▶ **TASK**: Taking the line that contains "Task: Open the Order weight operator dropdown" as the start and the last line of the data as the end, repeat exactly every line in that span, but no pictures.

[Start of Attachment]

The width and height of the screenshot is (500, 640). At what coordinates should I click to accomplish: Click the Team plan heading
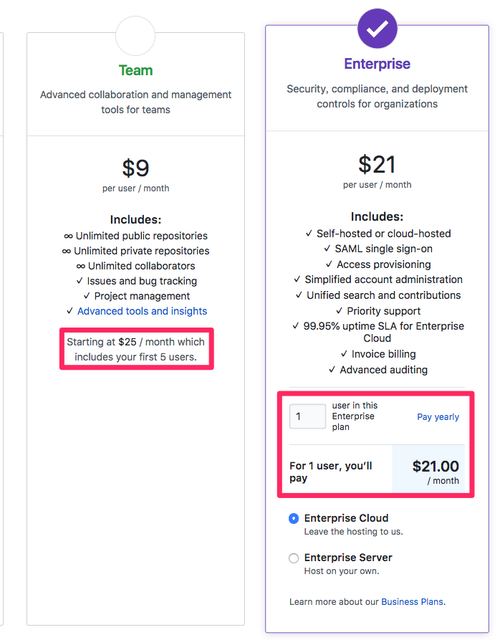(x=136, y=70)
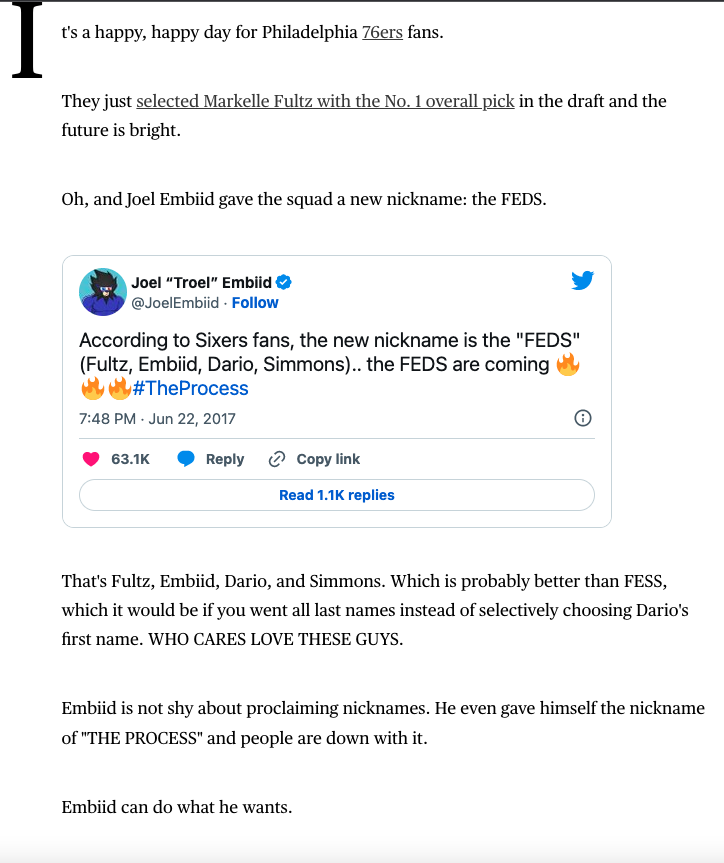Click the Joel "Troel" Embiid display name
724x863 pixels.
pyautogui.click(x=202, y=282)
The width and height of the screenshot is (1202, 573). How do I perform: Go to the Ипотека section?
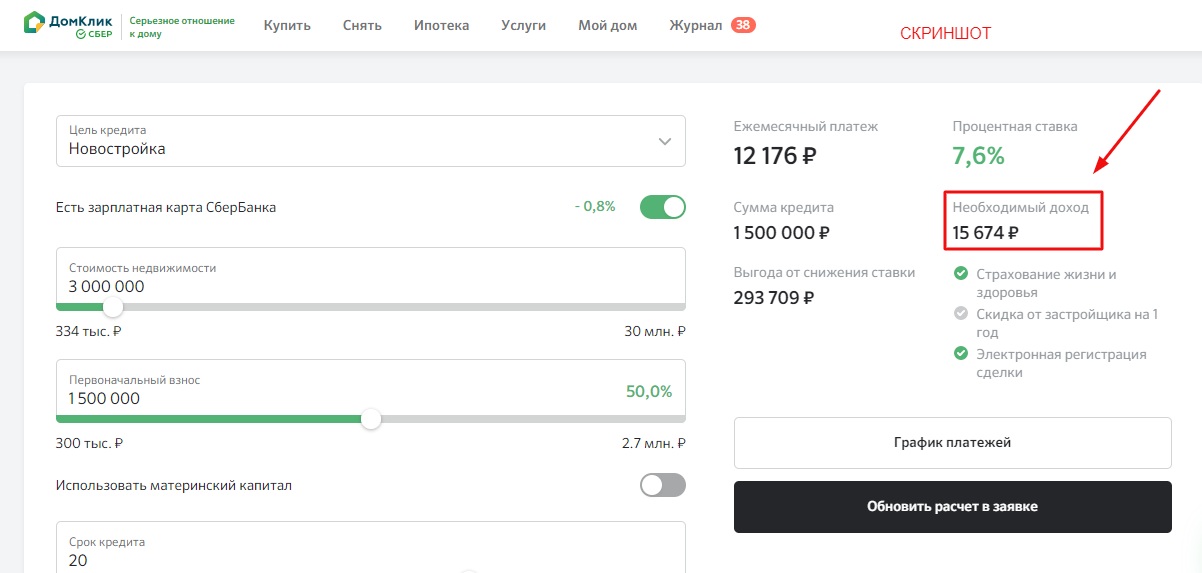pos(441,25)
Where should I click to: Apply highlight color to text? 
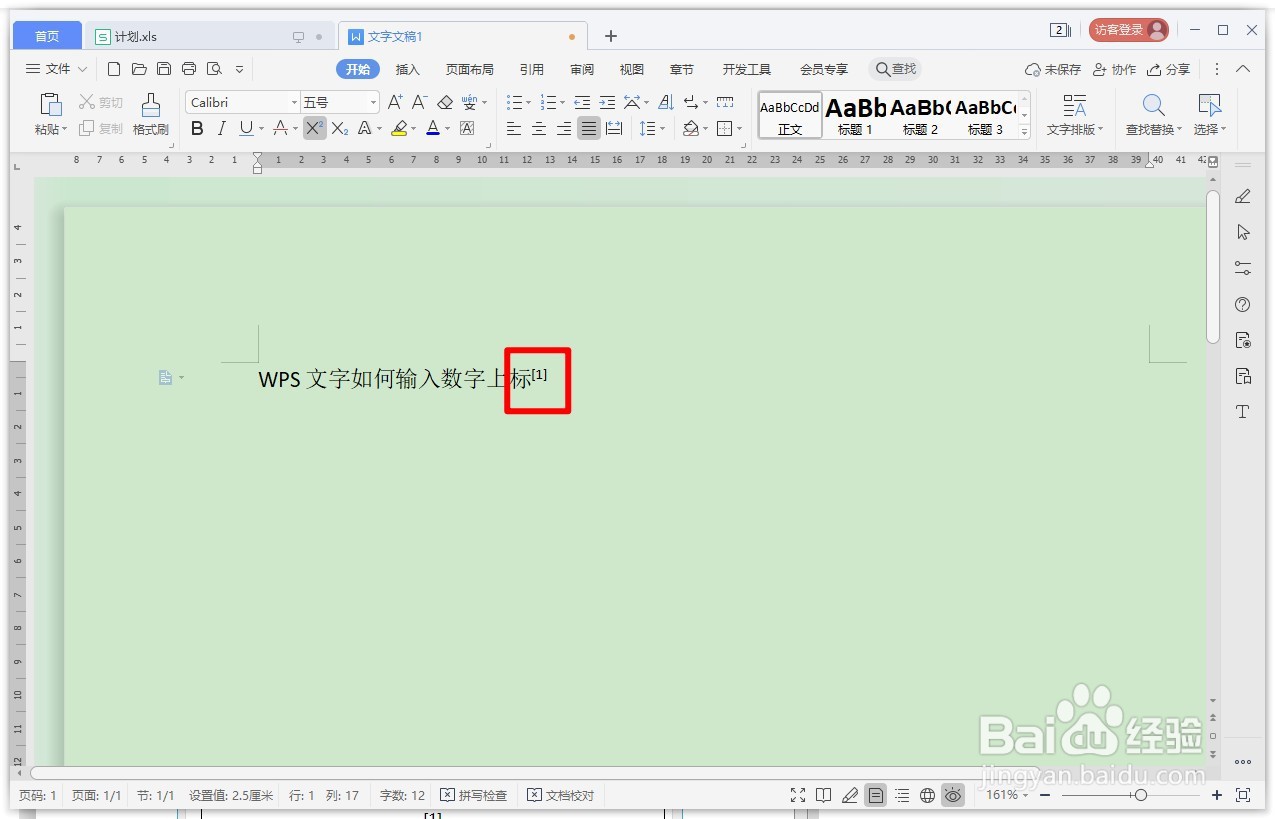click(x=399, y=128)
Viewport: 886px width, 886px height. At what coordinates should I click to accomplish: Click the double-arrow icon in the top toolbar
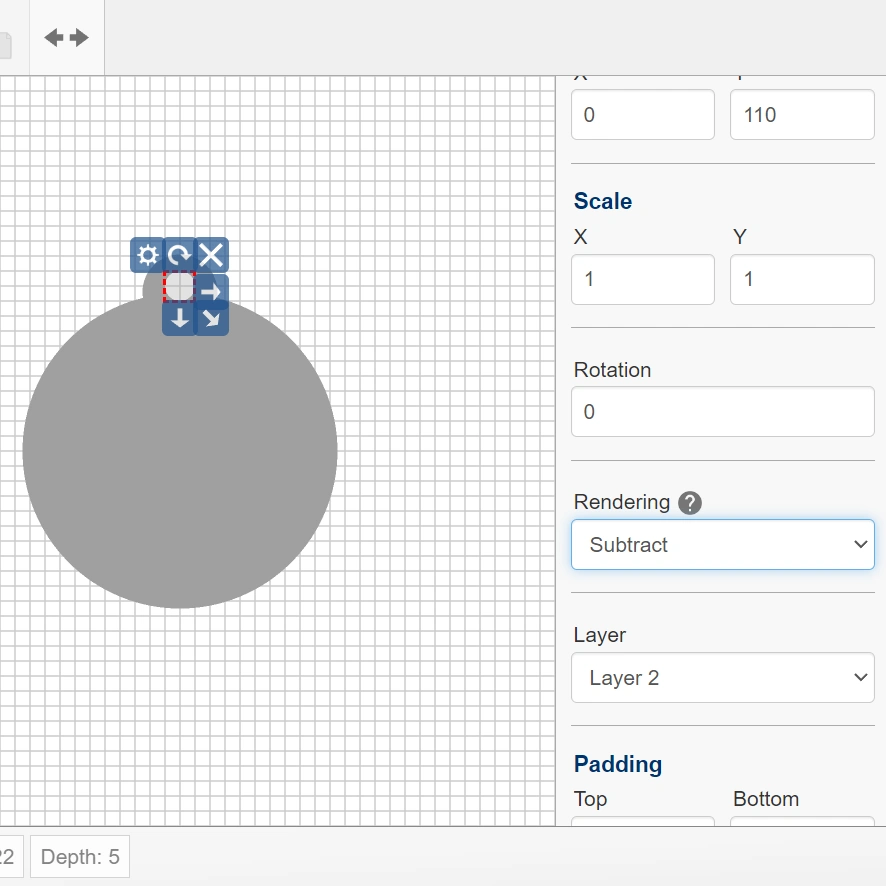[x=67, y=38]

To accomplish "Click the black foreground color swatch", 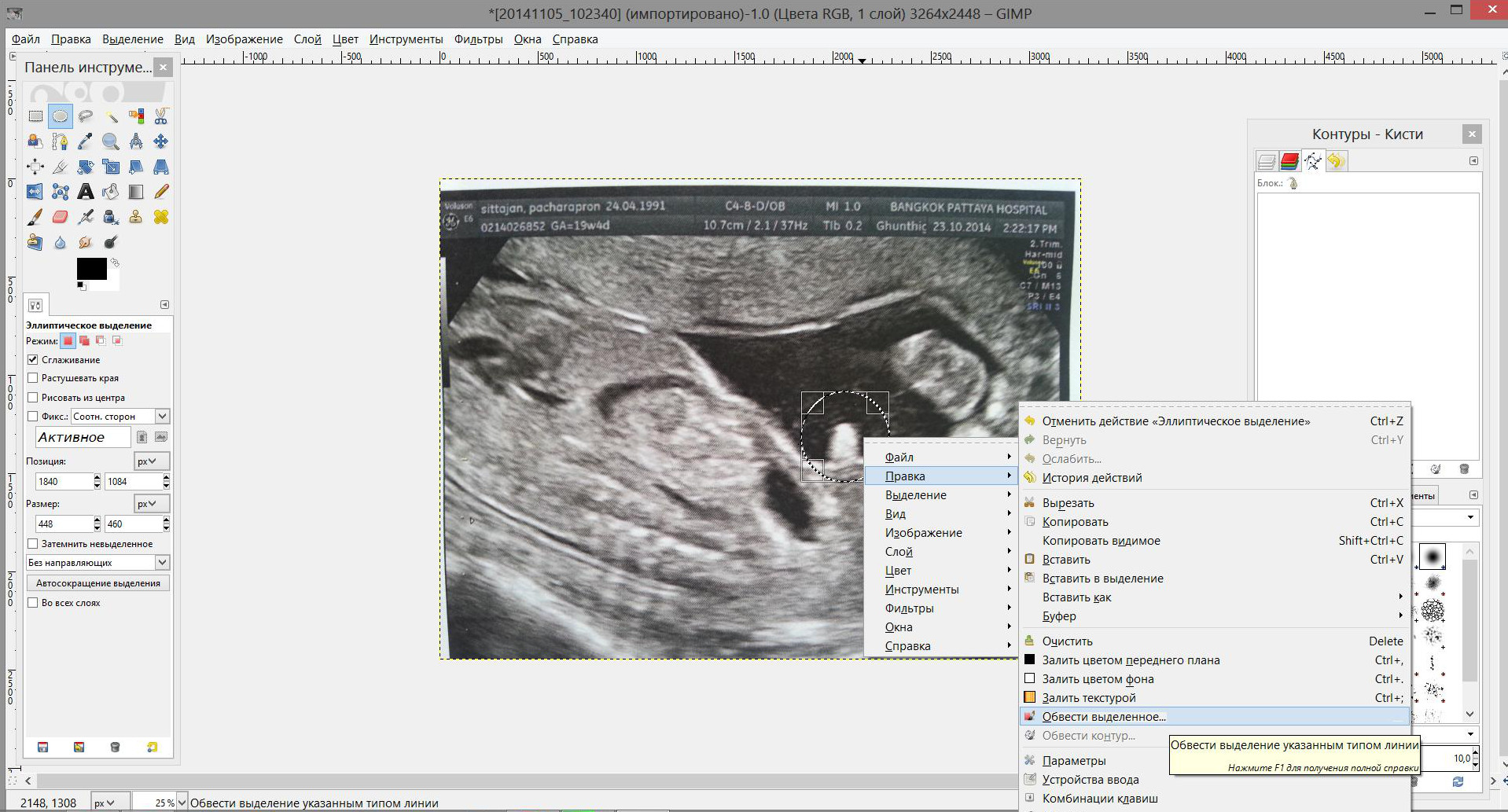I will [x=90, y=269].
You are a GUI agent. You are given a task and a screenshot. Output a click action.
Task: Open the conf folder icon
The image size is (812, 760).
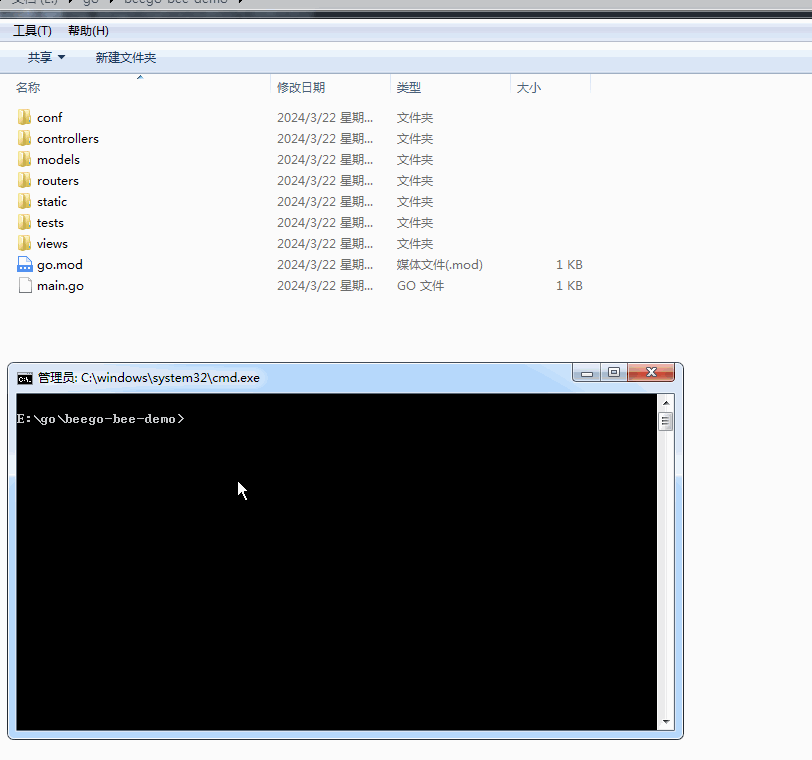[x=24, y=117]

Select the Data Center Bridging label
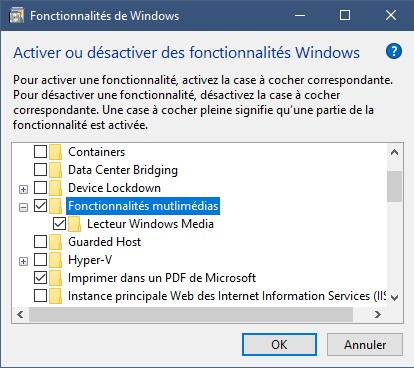pyautogui.click(x=123, y=170)
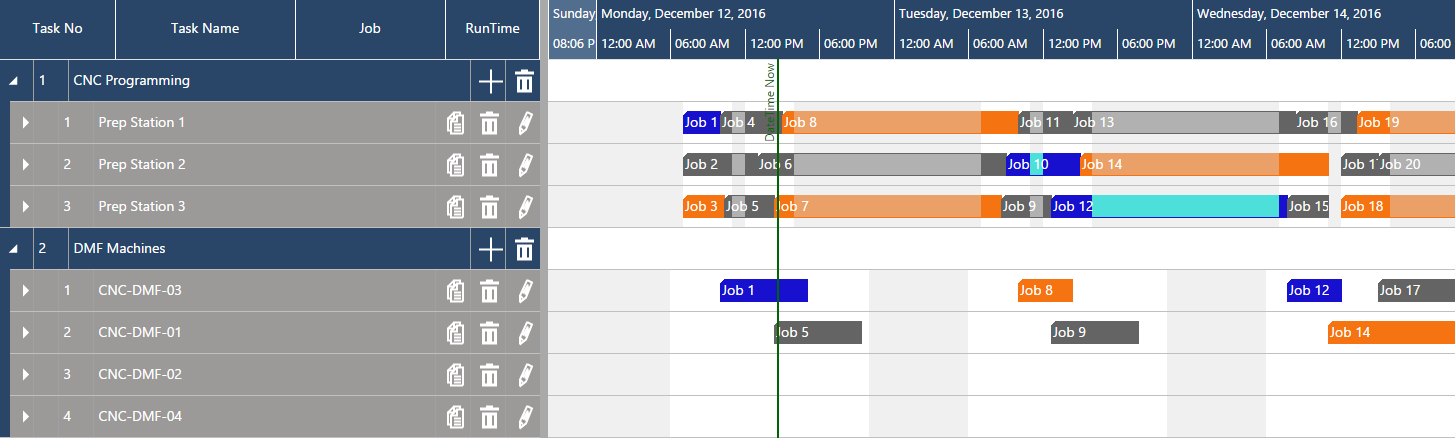Add a task to CNC Programming group

[490, 81]
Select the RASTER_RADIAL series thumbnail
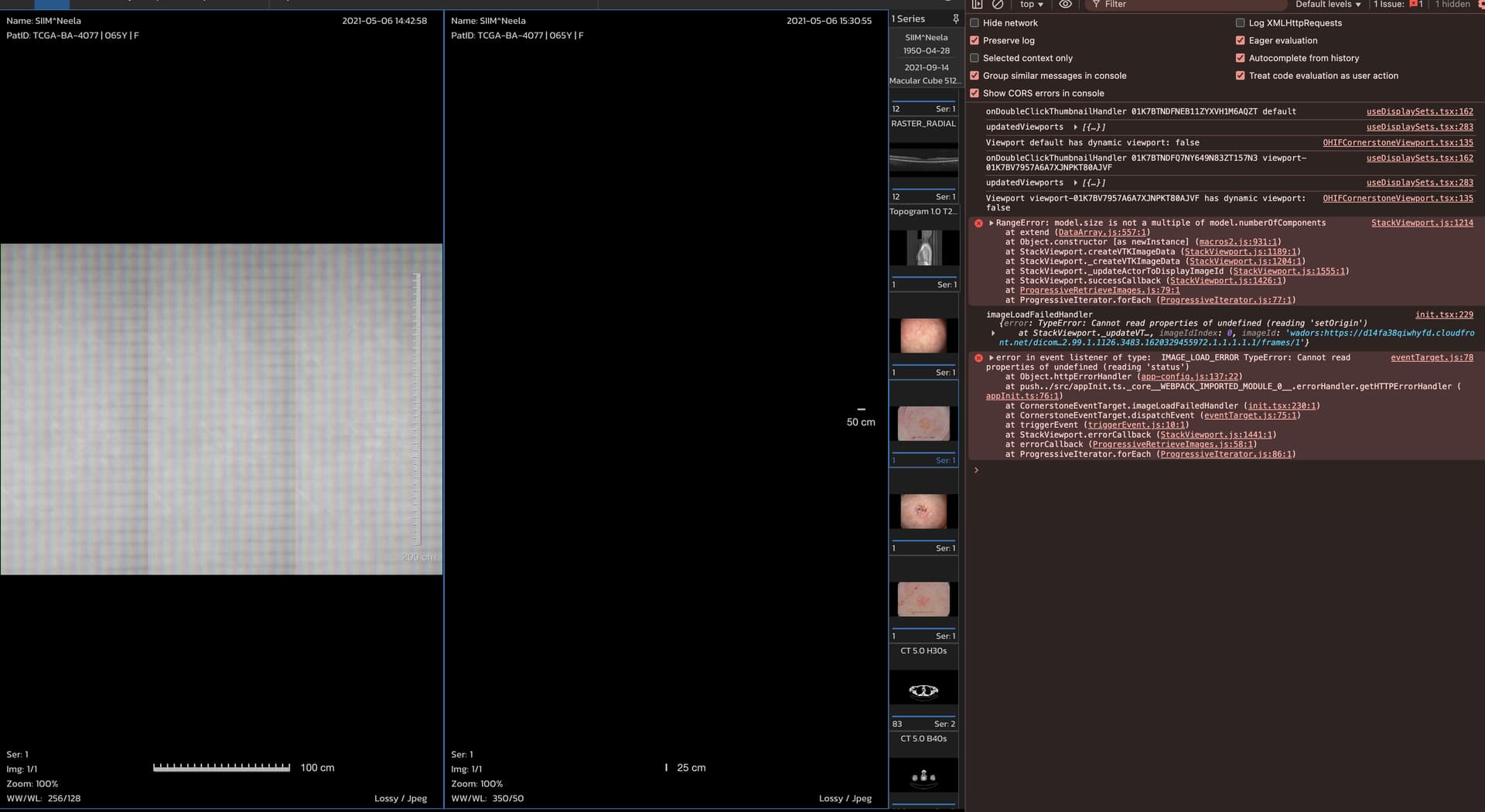The height and width of the screenshot is (812, 1485). click(923, 160)
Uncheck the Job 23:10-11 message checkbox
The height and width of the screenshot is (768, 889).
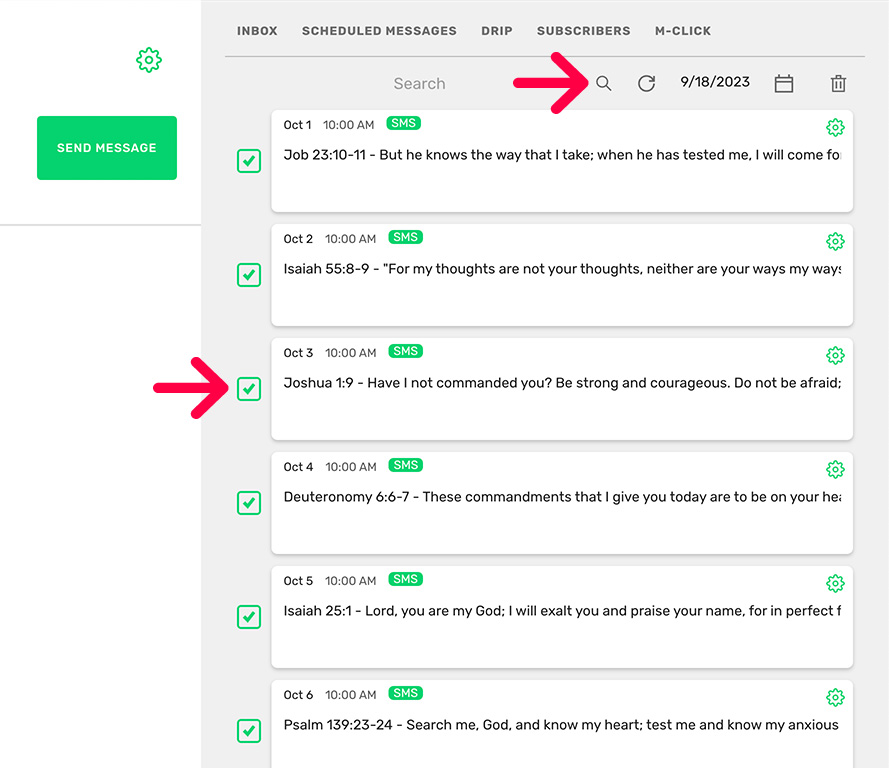[249, 161]
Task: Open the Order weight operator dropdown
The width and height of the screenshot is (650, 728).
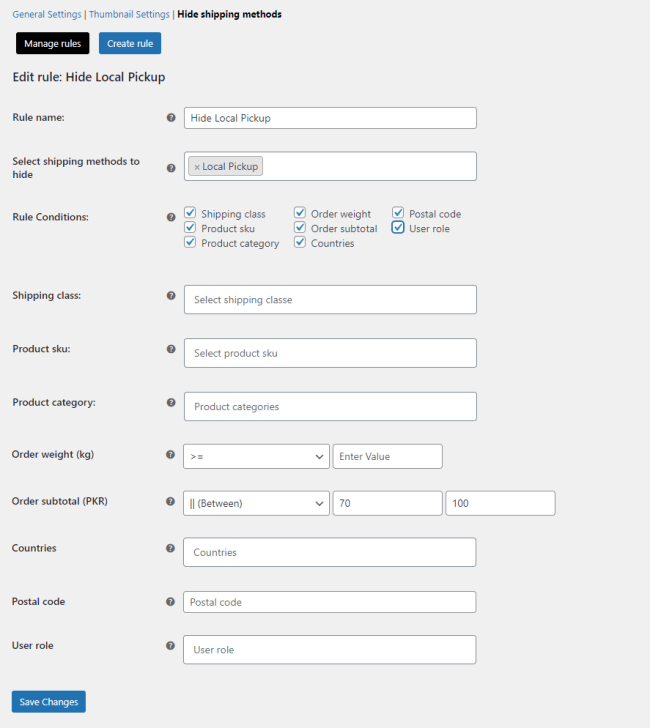Action: pyautogui.click(x=257, y=456)
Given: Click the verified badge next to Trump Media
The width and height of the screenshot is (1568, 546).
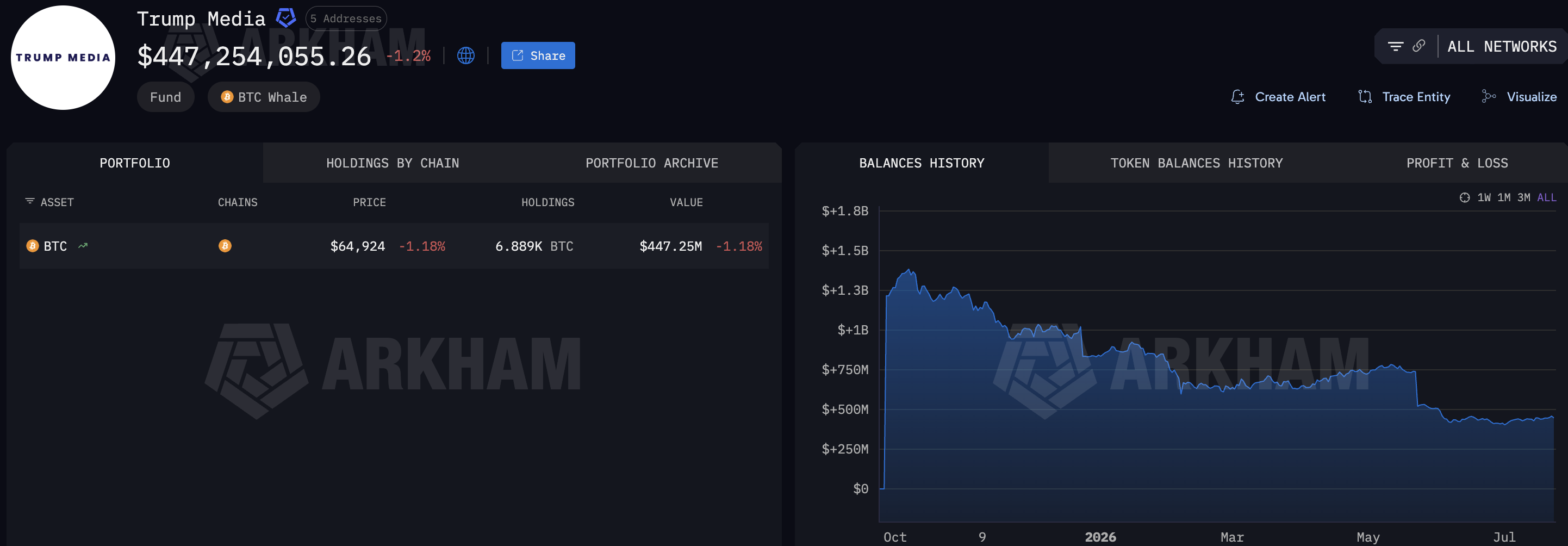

[End of Attachment]

▶ **EXPECTED OUTPUT**:
Task: Open the Order weight operator dropdown
The width and height of the screenshot is (650, 728).
Action: pyautogui.click(x=257, y=456)
Given: Click the verified badge next to Trump Media
The width and height of the screenshot is (1568, 546).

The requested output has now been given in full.